Best Practices for Protecting Confidential Information

Protecting Confidential Information

Best Practices for Protecting Confidential Information

Employers have legal options if their trade secrets are stolen, thanks to the federal Defend Trade Secrets Act (“DTSA”). The DTSA is paralleled by the Uniform Trade Secrets Act (“UTSA”), which has been enacted by the majority of states. Trade secrets are defined as information that derives economic value by not being generally known. If employer trade secrets weren’t properly protected, whether they were illegally accessed by hackers or stolen by workers, there is no legal redress for the theft under the DTSA. An employer must take reasonable measures to preserve its trade secrets in order to claim damages under the DTSA and comparable state laws. However, each case’s specific circumstances will determine what “reasonable measures” are.

Protecting Trade Secrets & Confidential Information from Employees

The term “trade secret” does not apply to all confidential information.
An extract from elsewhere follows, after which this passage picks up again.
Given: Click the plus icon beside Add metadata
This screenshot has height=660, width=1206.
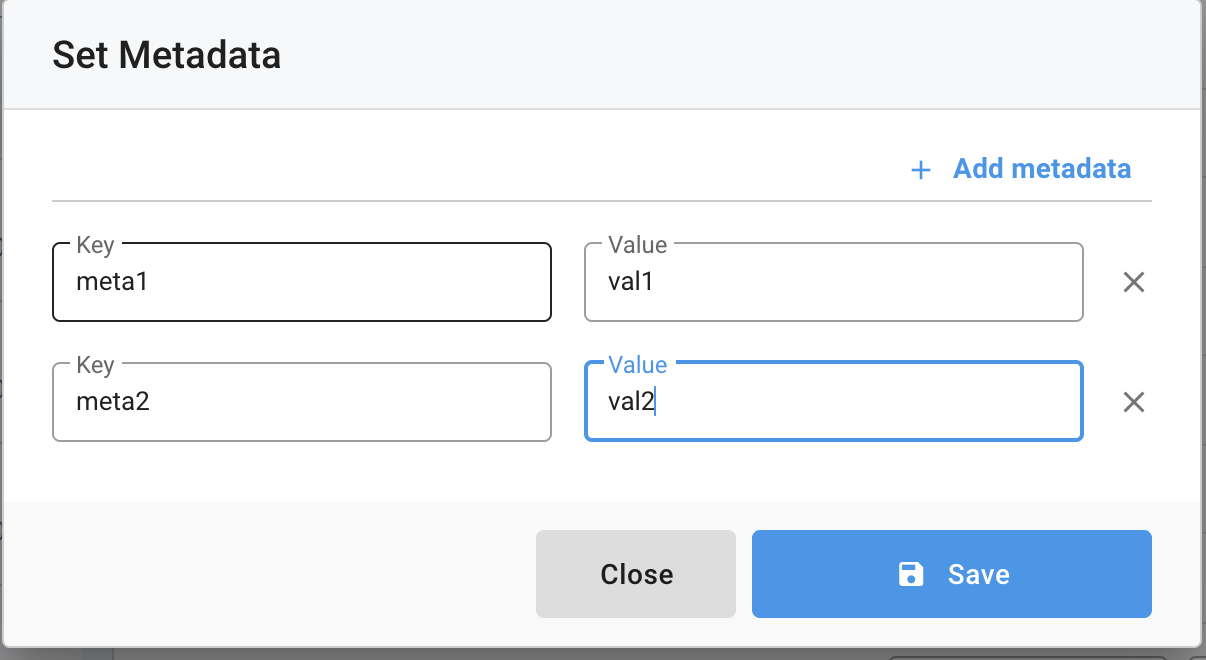Looking at the screenshot, I should [920, 170].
Experts, therefore, advise using strict employment contracts and confidentiality agreements to prevent employees from misusing sensitive employer information. Employers are advised to include the following provisions in their employment agreements:

  • A clear definition of the information that qualifies as confidential or a trade secret;
  • A clear delimitation of an employee’s right, or lack thereof, to access that information;
  • Detailed requirements of actions that employees must take to protect confidential information and trade secrets; and
  • A provision defining the employee’s duty of confidentiality post-employment.
  • Contracts alone aren’t enough to support a claim under the DTSA, but employers may seek damages from employees and related third parties through breach of contract litigation.

Electronic and Physical Safeguards

In order to determine whether private trade secrets are sufficiently protected under the DTSA, courts typically take into account two factors:

Security precautions

These must be in line with the type and location of your trade secrets. For instance, a confidential recipe, program, or business strategy may be safest in a locked vault where it cannot be accessed online. However, the protection of electronic trade secrets should include encryption, passwords, restricted networks, security software, and expert security monitoring. Storing trade secrets on cloud-based software that is accessible by the program host or employees is one of the most common mistakes that new businesses make.

Limiting access to trade secrets with Need-to-know Disclosure is also crucial. Documents should only be accessible to essential staff. It’s good training to only allow employees to access the data they need to do their jobs. Trade secrets should rarely be accessible to employees remotely, and two-step authentication should always be used to avoid password sharing and unintended access.

Additional Precautions

It’s important to disable USB ports, disc drives, and the ability to copy and share protected information.